In fact CO2 emissions have been increasing and even Europe is now finding it cannot meet its targets.

The other interesting interpretation one could make of current State ALP opposition to uranium mining (apart from South Australia) as a solution to cutting down Greenhouse gases is the distinct possibility that maybe greenhouse gases are not the evility they are made out to be by the Greens, and the ALP. If converting to uranium power plants to reduce Greenhouse emissions is a sensible move to reduce greenhouse emissions, then why not do so unless another game is in play.

In any case this has meant that Australian mining companies are looking overseas for new uranium projects, with the expected drain on exploration and mining skills.  To make matters worse we also have a serious shortage of geologists in Australia – especially ones willing to sit on drilling rigs week in week out. Scanning the jobs advertised pages of the newspapers does not support this view but then advertising has moved to the internet, and there one finds an enormous amount of job vacancies such as those at Seek.com.

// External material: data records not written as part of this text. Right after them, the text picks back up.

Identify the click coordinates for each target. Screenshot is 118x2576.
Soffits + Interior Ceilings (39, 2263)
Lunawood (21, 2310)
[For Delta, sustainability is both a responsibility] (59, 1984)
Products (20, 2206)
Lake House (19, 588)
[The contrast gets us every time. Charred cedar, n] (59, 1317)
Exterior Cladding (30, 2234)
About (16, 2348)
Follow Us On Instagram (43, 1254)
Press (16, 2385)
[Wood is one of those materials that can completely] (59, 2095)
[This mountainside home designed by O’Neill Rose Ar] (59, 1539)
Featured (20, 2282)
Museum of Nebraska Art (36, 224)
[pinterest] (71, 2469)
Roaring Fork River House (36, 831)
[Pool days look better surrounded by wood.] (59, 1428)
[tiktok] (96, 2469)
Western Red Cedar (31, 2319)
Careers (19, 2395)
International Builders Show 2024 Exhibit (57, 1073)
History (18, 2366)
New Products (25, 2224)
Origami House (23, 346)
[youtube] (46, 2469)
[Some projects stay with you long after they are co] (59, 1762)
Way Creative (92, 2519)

Many of our readers may not realise this but Australia is facing a long term economic downturn in mining. The reasons for this are varied and complex. Essentially large mining companies are run by accountants who cannot see the need to maintain viable exploration expertise. The mega miners such as BHP-Billiton now admit they no longer have the technical expertise to do mineral exploration, relying instead on the juniors. Yet even this approach has its problems because the smaller companies or hopefuls have no chance of attracting investment unless they have a cash-flow operation ready to start. In other words they have found a new mine and need cash to get it going. No immediate cashflow project? Too bad no investment. This effectively means that greenfields exploration has ground to a halt.

This has caused the problem that for the last 10 years world-wide, no one has found either a large gold or diamond mine. We already know that diamond reserves (gem and more importantly industrials) are being rapidly depleted – new discoveries are not replacing mined deposits. The same applies to gold.  The problem is that we seem no longer to have the skilled people to do the exploration. Young geologists (and we must include mining engineers and metallurgists) are just not interested in doing field work. Lifestyle for them is more important than finding new mines.

Most impediments to greenfields exploration can be traced to regulatory regimes setup as a reaction to Green demands, be it draconian EPA regulations, Native Title impediments or locking vast areas as State Parks etc. Fortunately some in the WA DOIR are starting to wake to this looming economic disaster but one suspects unless there is a drastic policy change in the ALP, whether on uranium mining, native title or EPA regulations, life is simply going to pass us by, leaving Australia as an industrialised backwater.

It is time we started rejecting the medieval mindset that pervades the Green Movement and throw their ludditic ideas onto the trashcan of history.